Ron si fece avanti schiarendosi la voce.
<< Stiamo cercando… Hermione Granger, sa per caso
dove…? >>
<< Mi faccia controllare… Gangee, Gierufthky, Graingyr…
Granger, sì… Quarto piano, prima porta a sinistra. Del reparto
si occupa Mayer Illander, il prossimo. >>, rispose prontamente la strega,
tutto d’un fiato, senza guardarli negli occhi.

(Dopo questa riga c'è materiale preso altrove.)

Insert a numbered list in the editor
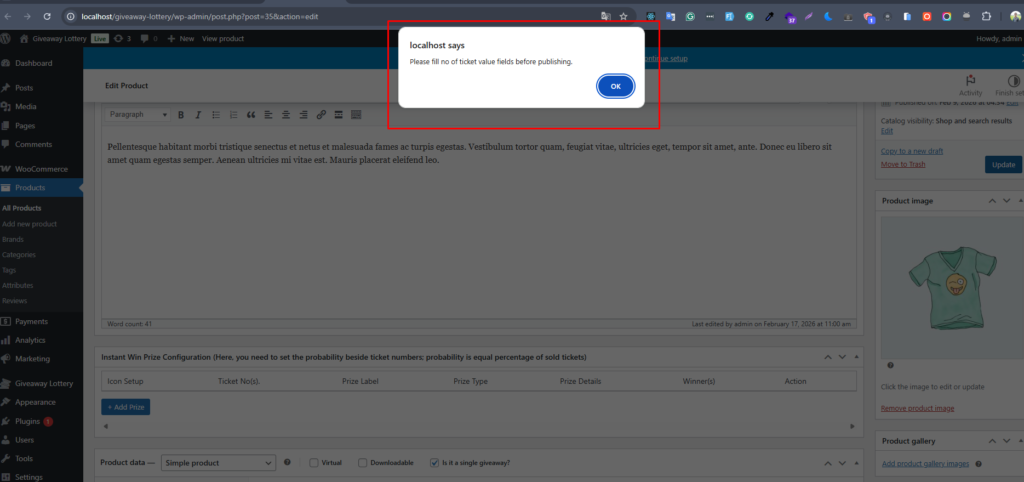 click(x=233, y=115)

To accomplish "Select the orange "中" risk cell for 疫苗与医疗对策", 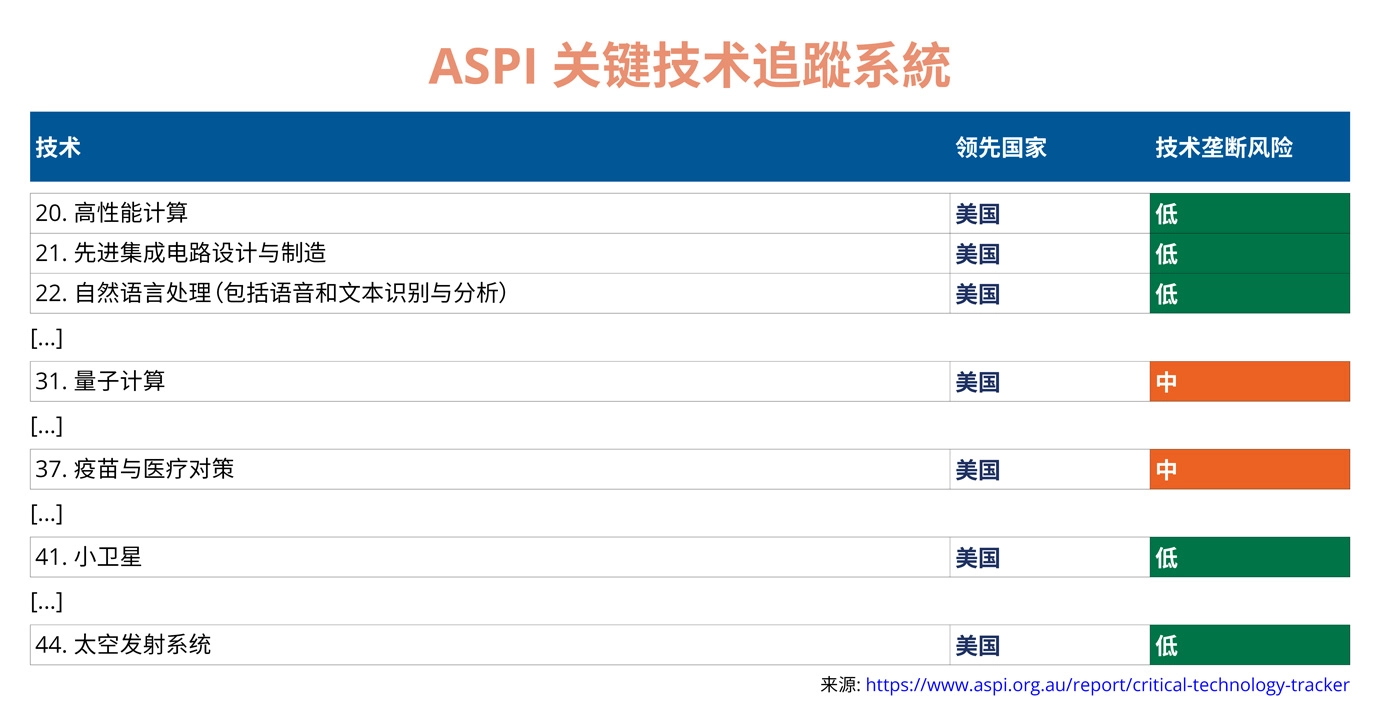I will click(x=1249, y=469).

Salendo, videro di sfuggita il ritratto di Dylis Derwent, ammiccante
e coi lunghi boccoli d’argento che gli ricadevano compostamente sulle
spalle.
Il corridoio era di un bianco accecante, con poche immagini appese alle pareti,
rappresentanti paesaggi dai colori sbiaditi, con le fronde degli alberi mosse
dal vento.
I Guaritori camminavano a passo svelto per i corridoi, con le uniformi verde
acido che parevano più macchie sfocate che essere umani, mentre sfrecciavano
fra le varie stanze. Un leggero odore di disinfettante aleggiava nell’ambiente.
Stavano andando a trovarla, dopo quella volta. E Harry non poté
fare a meno di chiedersi quale reazione avrebbe avuto...
“Starà dormendo?”
<< Oh, Harry, credo sia questo… >>, incominciò
Ron
“E’ già due giorni che è qui al
San Mungo, e noi non eravamo ancora venuti. Forse è arrabbiata.”
<< No, aspetta… >>
“Cosa dirà quando ci vedrà arrivare?”
<< Ecco, ci siamo! Forza, entriamo? >>
“Però… Dopo tutto quello che è
successo… Adesso…”
<< Harry? Harry, tutto bene? >>
“Ma cosa devo fare? Cioè, dovrò dirle
qualcosa di particolare? Erano mesi che non la vedevo…”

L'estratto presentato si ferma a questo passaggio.